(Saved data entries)
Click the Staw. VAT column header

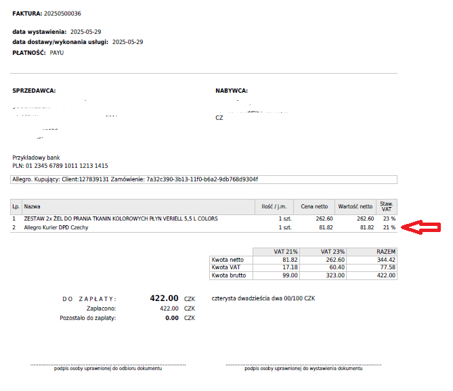387,206
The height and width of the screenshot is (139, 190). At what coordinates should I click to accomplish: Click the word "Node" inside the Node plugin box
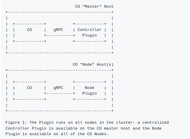(x=89, y=87)
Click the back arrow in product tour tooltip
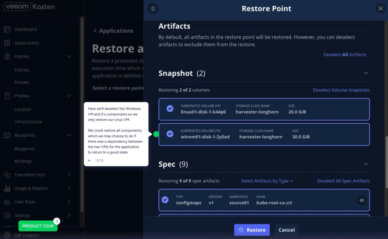This screenshot has width=388, height=239. [89, 160]
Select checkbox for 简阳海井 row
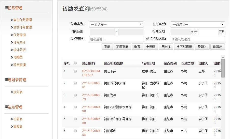Screen dimensions: 230x139 75,95
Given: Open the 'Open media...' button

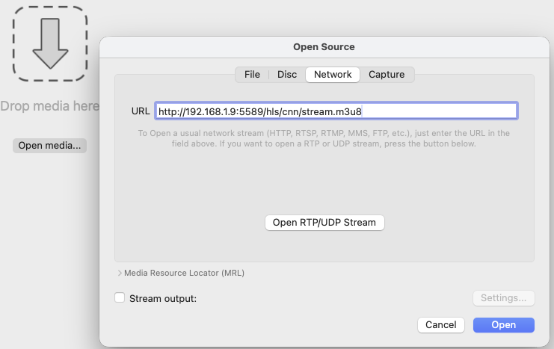Looking at the screenshot, I should pos(49,146).
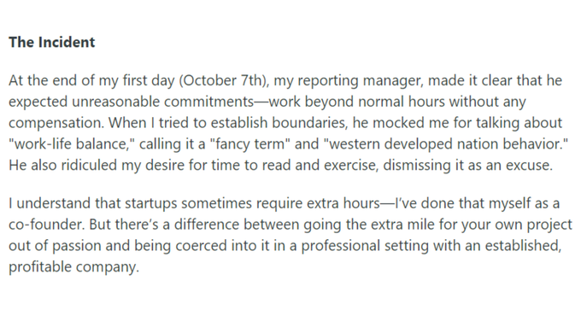Viewport: 581px width, 327px height.
Task: Click the word 'passion'
Action: click(76, 246)
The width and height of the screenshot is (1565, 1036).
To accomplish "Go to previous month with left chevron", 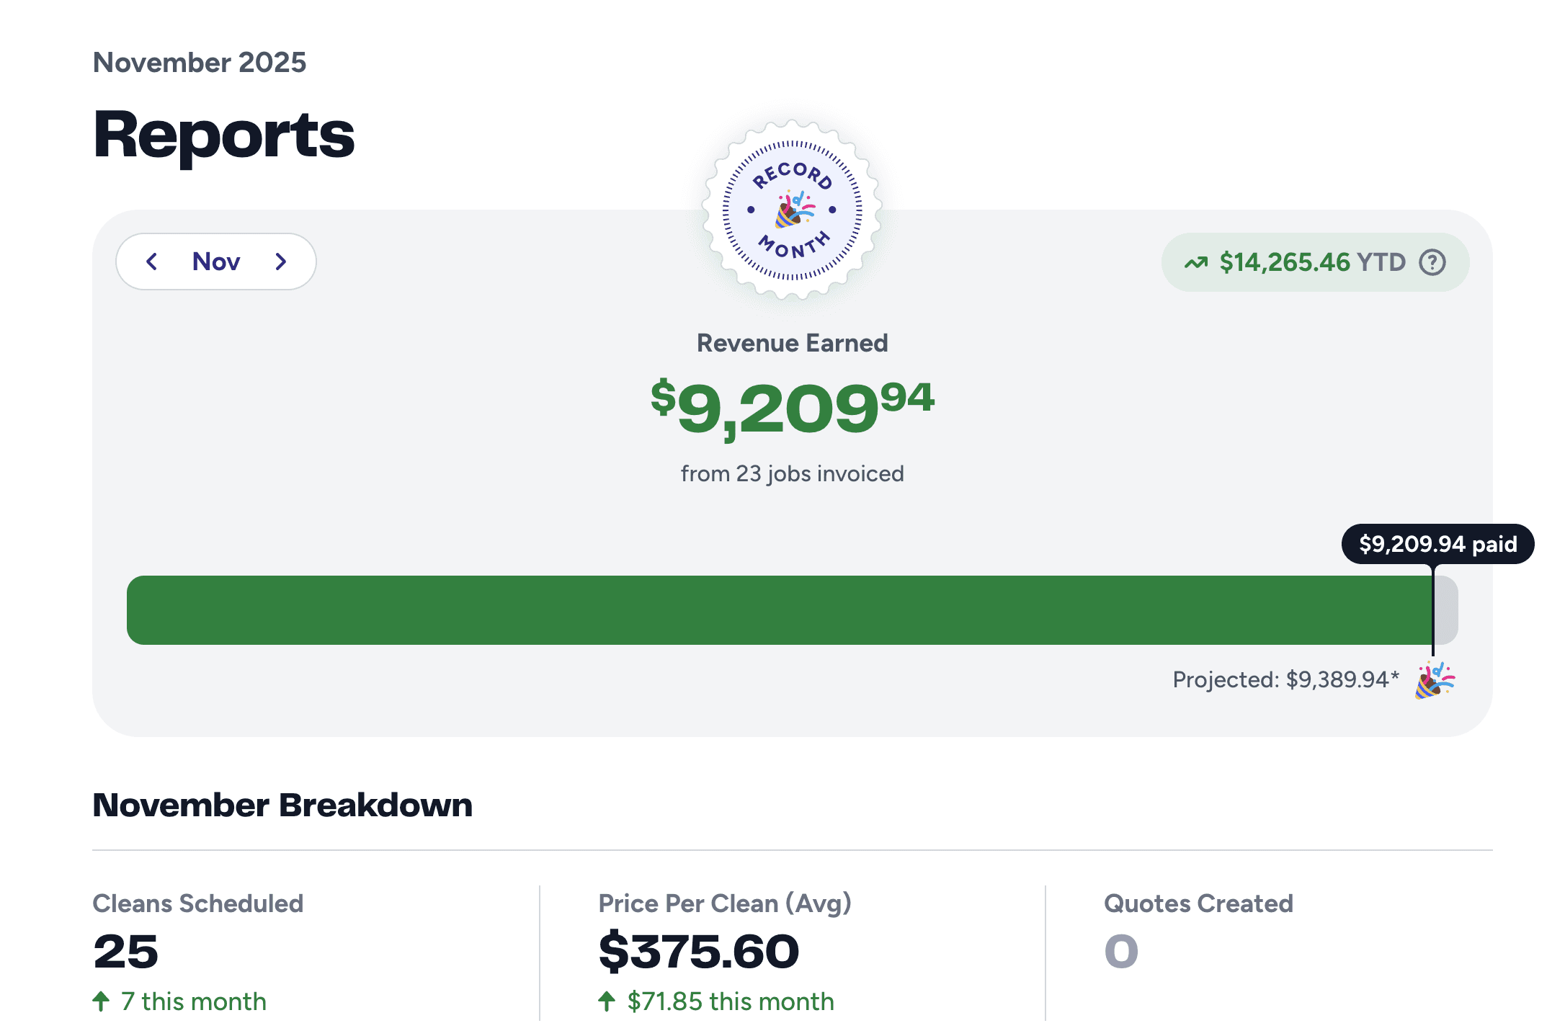I will pos(152,262).
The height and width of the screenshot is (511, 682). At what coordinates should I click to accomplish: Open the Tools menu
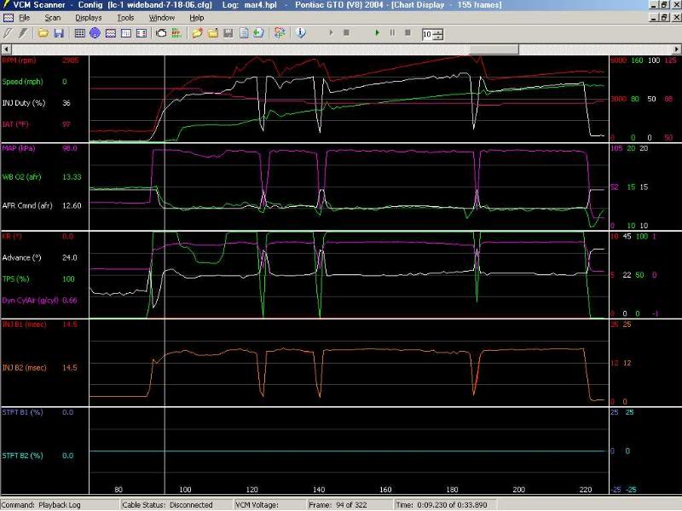point(125,17)
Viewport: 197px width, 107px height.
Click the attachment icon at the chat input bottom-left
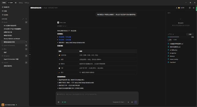click(x=59, y=102)
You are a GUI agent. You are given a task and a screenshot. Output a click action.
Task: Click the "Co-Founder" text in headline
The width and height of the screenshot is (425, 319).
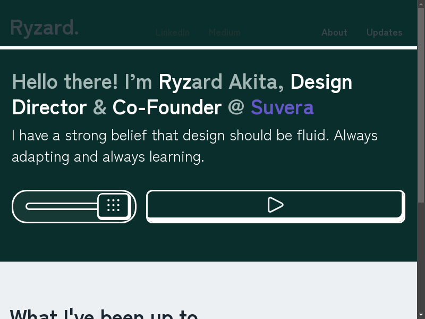[x=167, y=107]
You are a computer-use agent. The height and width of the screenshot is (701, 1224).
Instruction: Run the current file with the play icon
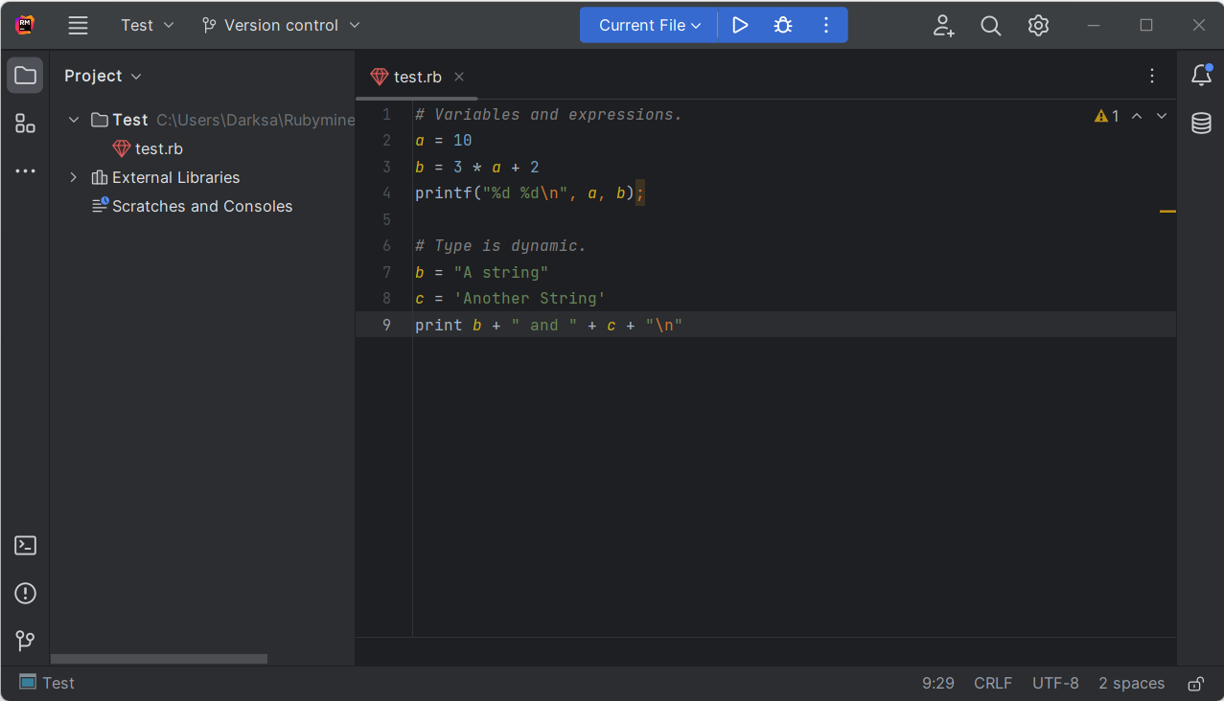739,26
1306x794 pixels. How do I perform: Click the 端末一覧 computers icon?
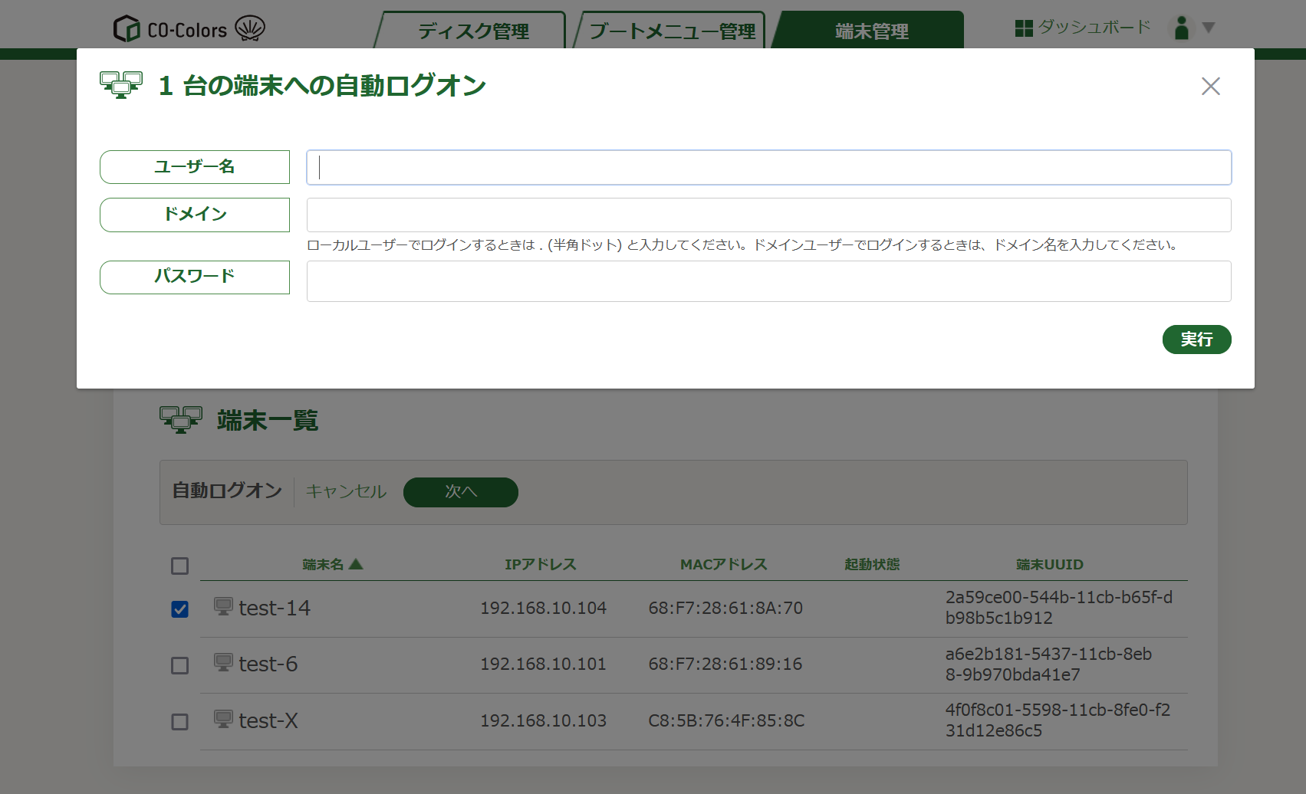click(x=181, y=420)
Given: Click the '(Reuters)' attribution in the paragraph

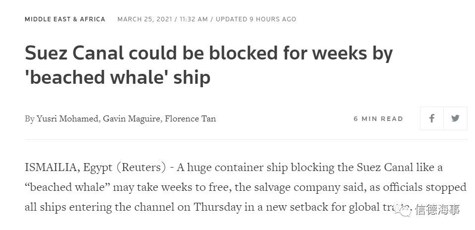Looking at the screenshot, I should [x=141, y=168].
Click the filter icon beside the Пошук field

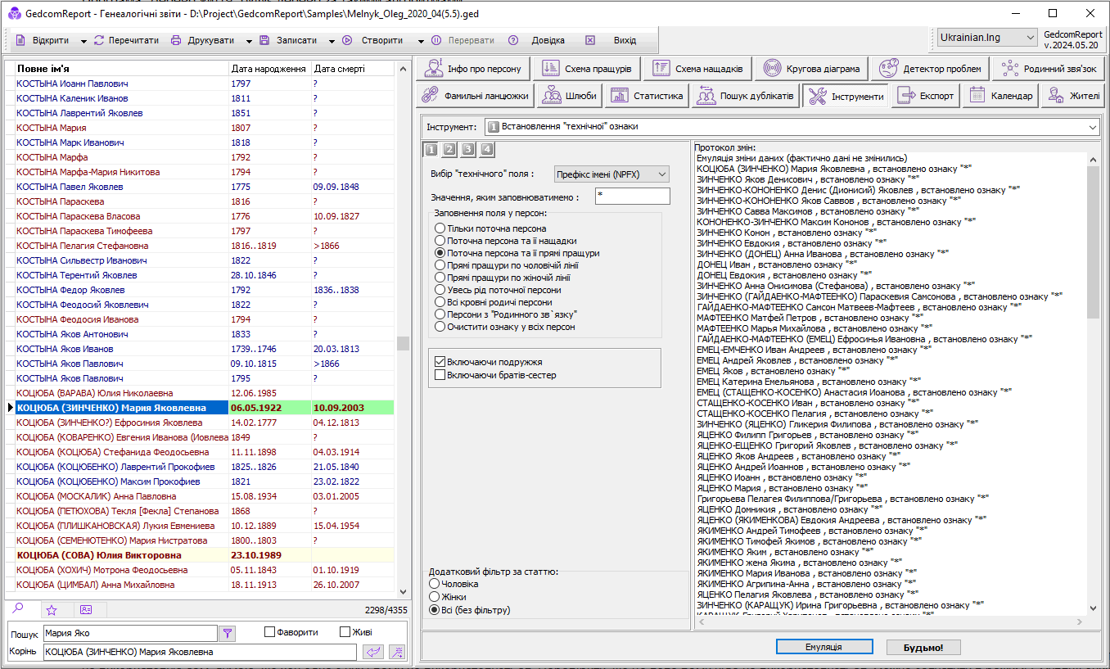pos(228,633)
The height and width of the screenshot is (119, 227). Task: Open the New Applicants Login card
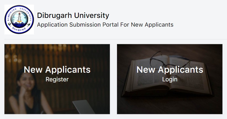coord(170,79)
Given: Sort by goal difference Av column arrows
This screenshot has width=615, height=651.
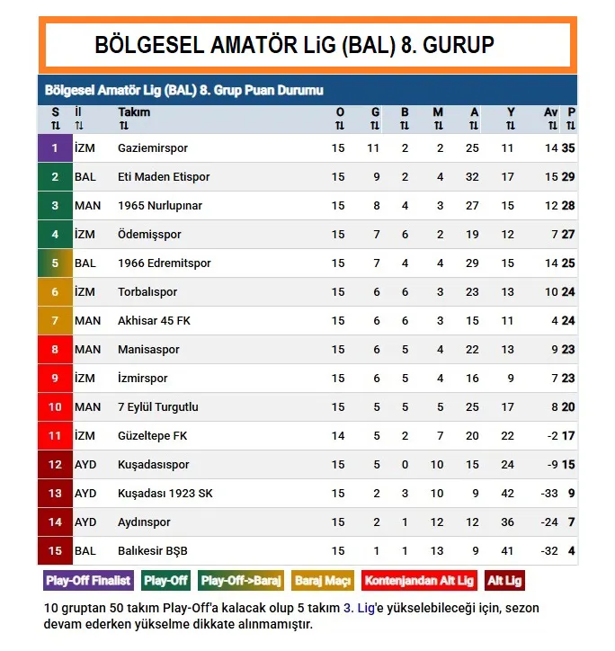Looking at the screenshot, I should 553,126.
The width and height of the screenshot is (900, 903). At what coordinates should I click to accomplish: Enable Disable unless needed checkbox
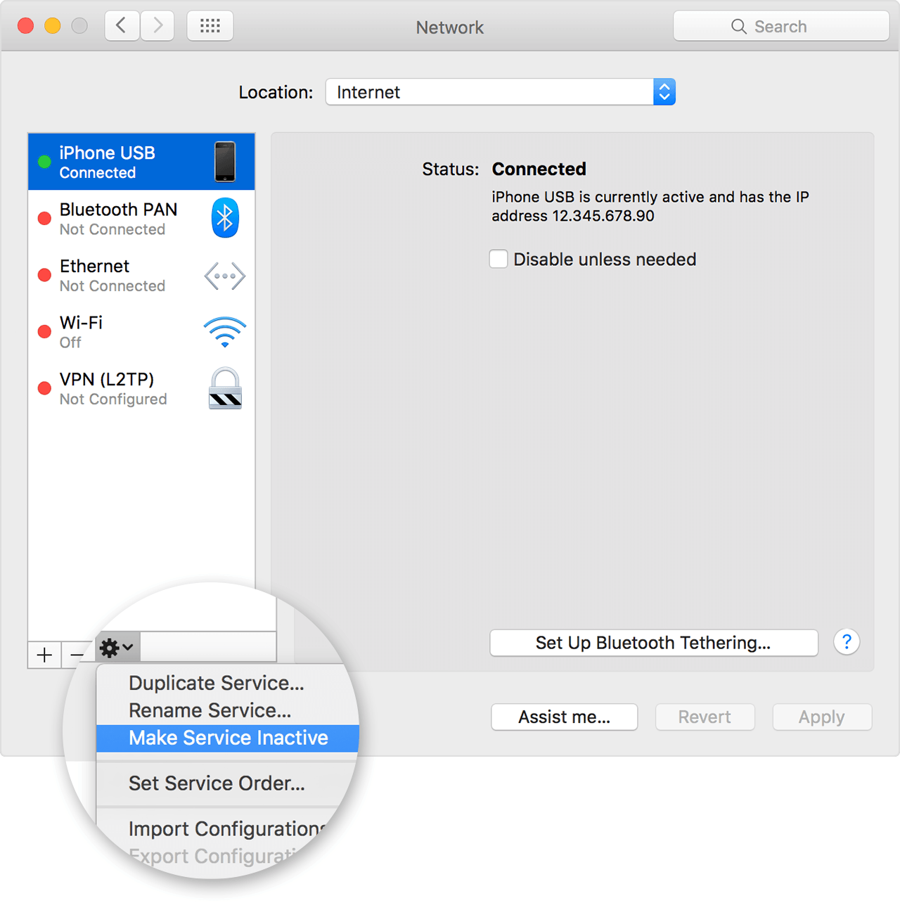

◆ **WHAT IS BEING ASKED**
Reproduce precisely the lines of the entries above, from the one containing "Given: Click the" through the final one, both ends included, and omit the pictures.

◆ **SOLUTION TO THE EXERCISE**
Given: Click the '(Reuters)' attribution in the paragraph

Looking at the screenshot, I should [x=141, y=168].
Click the filter icon beside the Пошук field

pos(228,633)
The height and width of the screenshot is (119, 227). Task: Open the New Applicants Login card
coord(170,79)
Given: Sort by goal difference Av column arrows
This screenshot has width=615, height=651.
Looking at the screenshot, I should 553,126.
The width and height of the screenshot is (900, 903). At what coordinates should I click to accomplish: Enable Disable unless needed checkbox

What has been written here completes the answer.